=== Material to process ===
++++++
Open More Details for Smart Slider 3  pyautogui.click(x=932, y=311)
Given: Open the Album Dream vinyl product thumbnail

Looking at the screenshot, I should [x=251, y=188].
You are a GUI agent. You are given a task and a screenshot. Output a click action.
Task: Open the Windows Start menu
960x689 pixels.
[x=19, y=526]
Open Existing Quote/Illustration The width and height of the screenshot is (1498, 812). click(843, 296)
++++++
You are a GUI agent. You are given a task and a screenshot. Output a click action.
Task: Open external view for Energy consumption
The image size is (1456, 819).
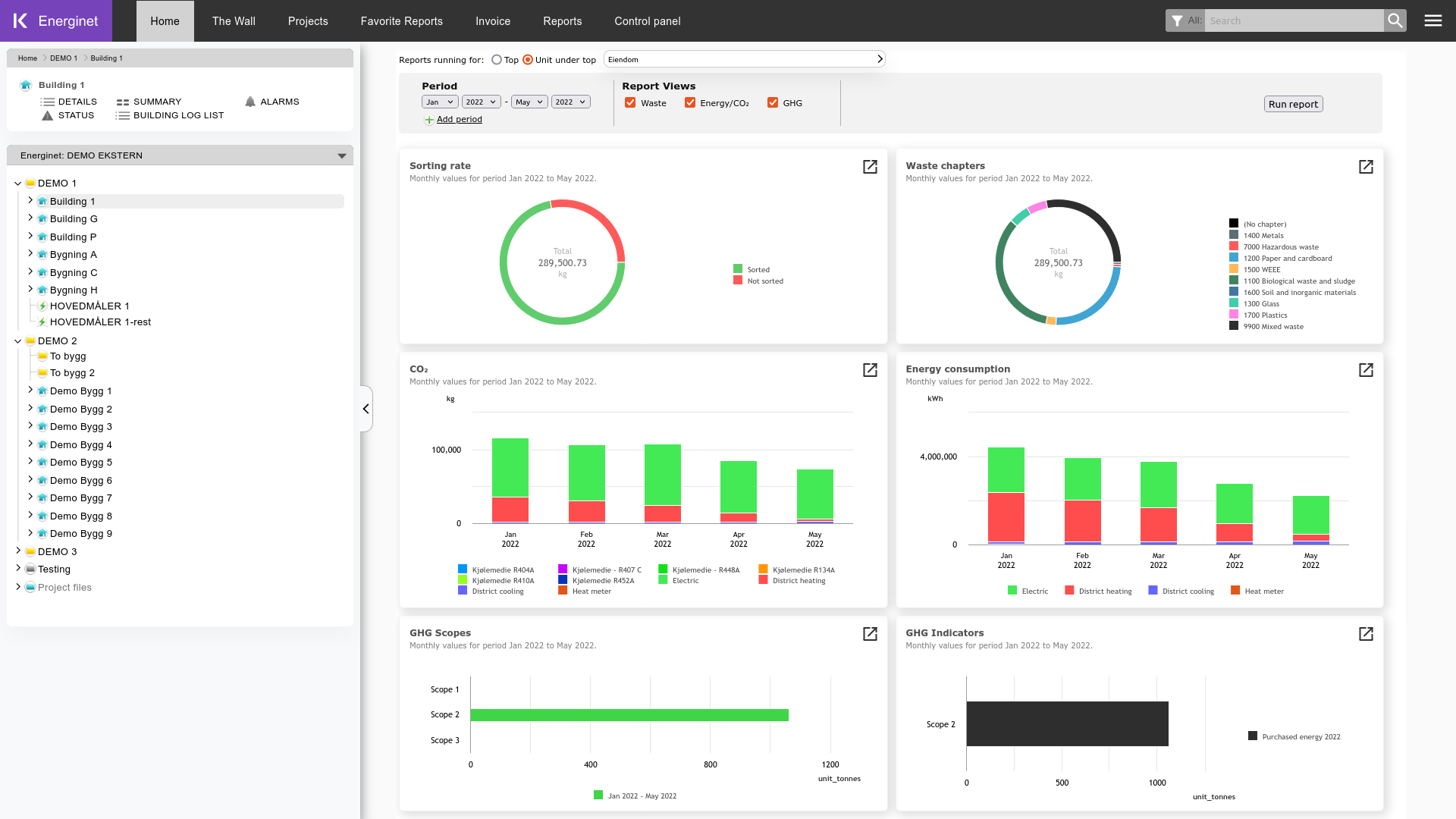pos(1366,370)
++++++
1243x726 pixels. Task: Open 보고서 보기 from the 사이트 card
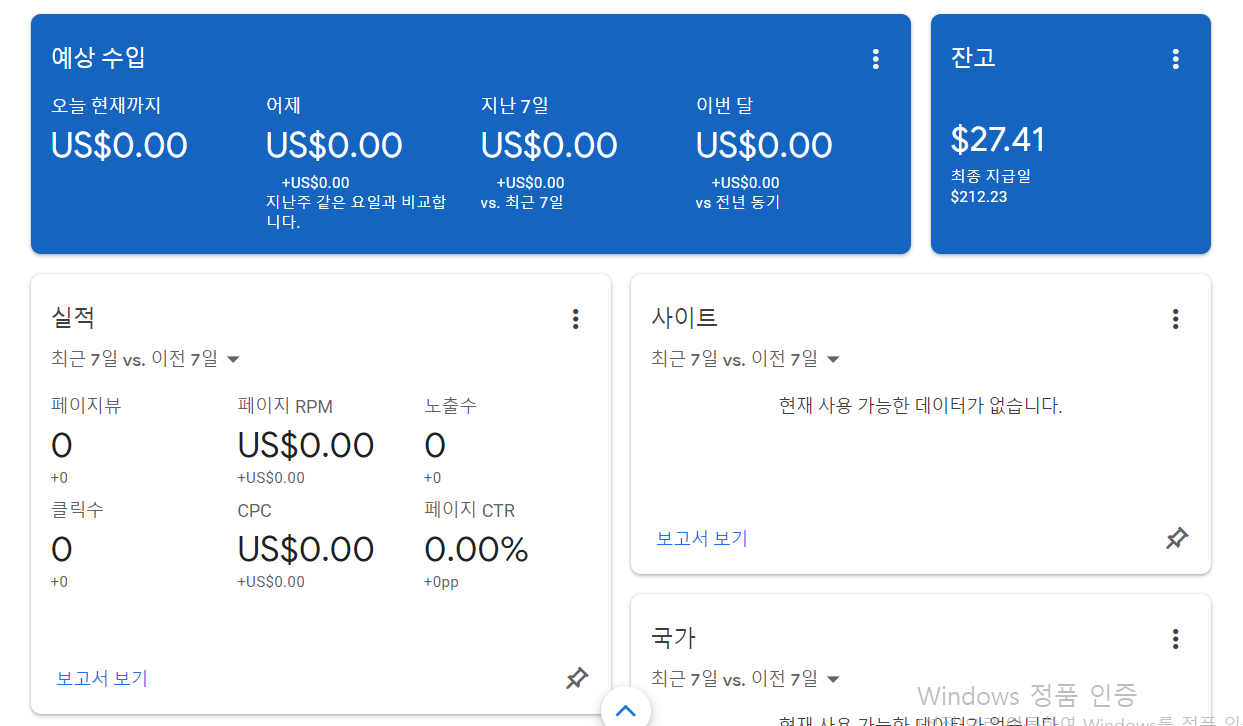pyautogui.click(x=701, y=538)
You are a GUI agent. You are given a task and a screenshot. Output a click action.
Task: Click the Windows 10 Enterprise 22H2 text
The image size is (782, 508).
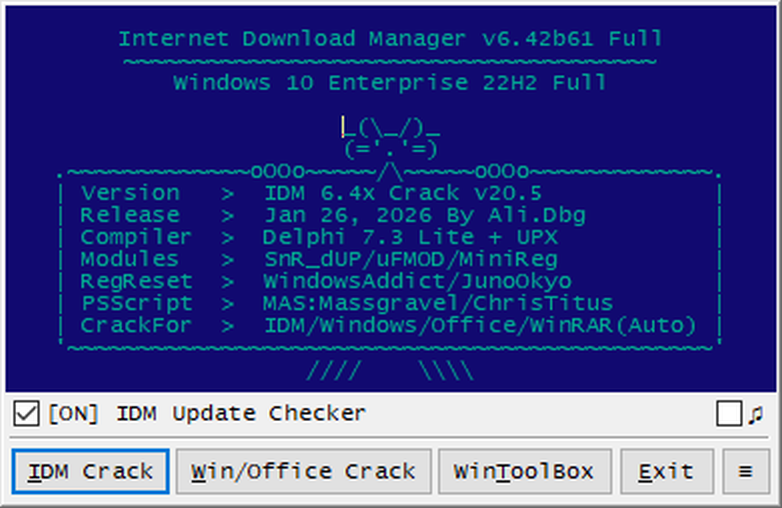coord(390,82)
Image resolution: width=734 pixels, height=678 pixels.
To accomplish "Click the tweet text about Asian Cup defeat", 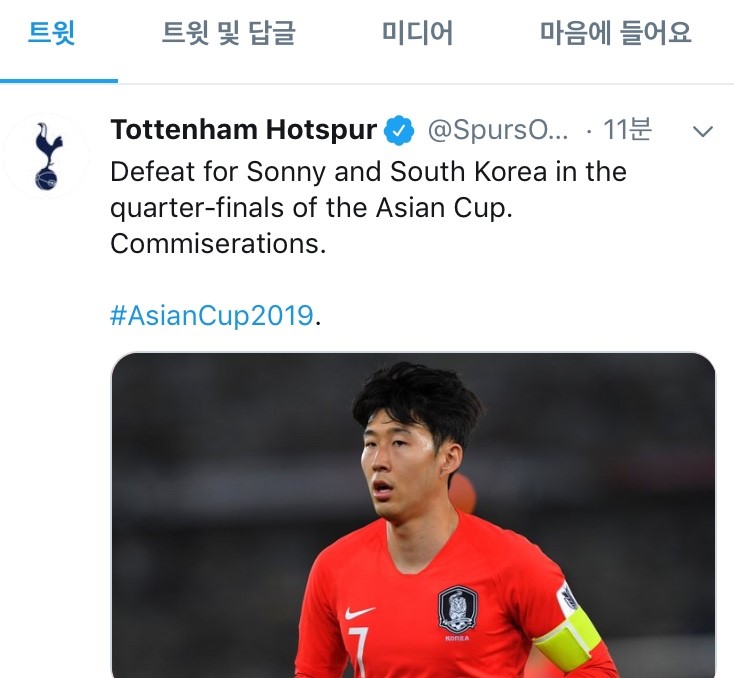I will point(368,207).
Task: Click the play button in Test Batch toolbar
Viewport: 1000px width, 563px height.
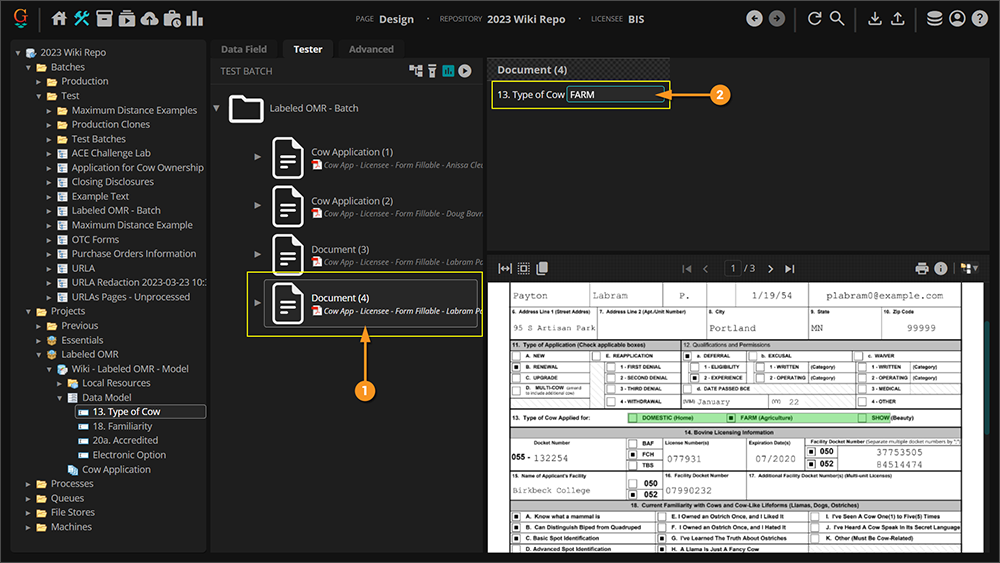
++++++
Since only lines holding the word "width" matter, count them in the data above and report the number alone.

3